Fewer than 5% of tests for the virus are now coming back positive.
And about 1.3 million Arizonans already have received at least one dose of the vaccine, with more than 711,000 now having full protection, Christ said.
That, however, leaves the fact that about 5 million Arizonans have no COVID-19 immunity, other than those who may have recovered from the virus. Christ said that is why the new executive order does not relax the other requirements like wearing a mask and distancing.
“All of the other mitigation strategies remain in place which are proven to slow the transmission,” Christ said. She said the state is taking “appropriate steps forward.”
“Now, this is not a return to normal,” she stressed. “It’s just going to take the capacity limits off those establishments.”
House Republicans challenge the mask rule
The ongoing requirement for affected establishments to keep masks in place comes as the Republican-led Arizona House of Representatives, on a party line vote earlier this week, approved a measure to allow all business owners to decide whether employees and customers have to comply.

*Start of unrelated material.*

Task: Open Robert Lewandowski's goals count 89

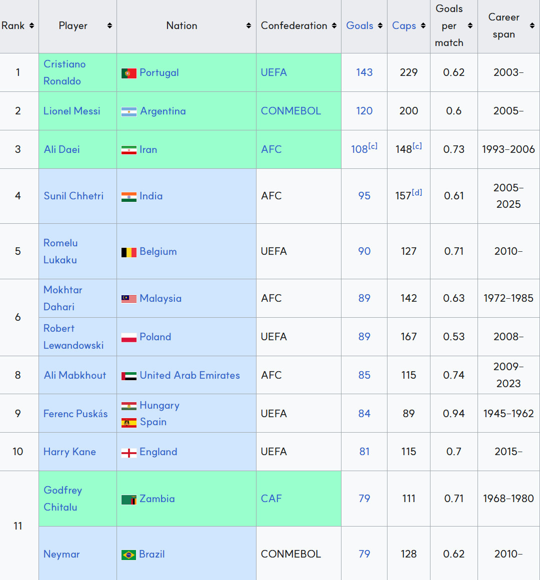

That measure, House Bill 2770, now awaits action in the GOP-led Senate.
Approval — assuming Ducey were to agree — would undermine the strategy announced Friday of no occupancy limits as long as people wear the masks.
“We hope that everyone takes our guidance and wears a mask whenever they are around people they don’t live with,” Christ responded when asked about the measure. “But I can’t comment right now on pending legislation.”
Ducey’s new order makes it clear that local officials are still precluded from enacting what he calls their own “extreme” restrictions. These include curfews and mask mandates beyond what are required for businesses, according to a spokesman for the governor.
What to expect in vaccination schedules
More than half of Arizonans 65 and older have received at least one dose of the vaccine, with more than 19% being fully vaccinated, Christ said.
That is significant, she said, as those in the 65- to 74-year-old age group are 35 times more likely than young people — defined as age 5 to 17 — to require hospitalization and 1,100 times more likely to die because of COVID-19.
The multipliers are even higher for those 75 and older.
She also said the state’s supply of vaccines is increasing.
Arizona anticipates getting close to 324,000 doses this coming week, she said. That is being helped along by the state being in line for 57,000 doses of the new Janssen vaccine manufactured by Johnson & Johnson.
Earlier this week, the state health department opened the door for counties that have adequate supplies to start vaccinating anyone 55 and older given their higher-than-average risk of contracting the virus.
However, Pima County is among counties that have not yet opened the door to the 55-64 age group. Those ages 65 and older are eligible to be vaccinated in Pima County.
With additional vaccine coming to the state, Christ expects to finish inoculating within three to four weeks all those who want to be who are in priority groups, whether by occupation or age.
Then, in April, she said those 45 and older who aren’t already vaccinated should become eligible, moving to the 35-plus category at the beginning of May. Finally, anyone at least 16 — the minimum age allowed under current standards — should be able to get immunized in May.
In the meantime, she said, it is up to counties to decide which front-line essential workers get to be vaccinated, regardless of age, as long as they have sufficient vaccine.
For example, Christ said, Maricopa County might choose to target grocery-store workers while Yuma County might decide agricultural workers should get priority.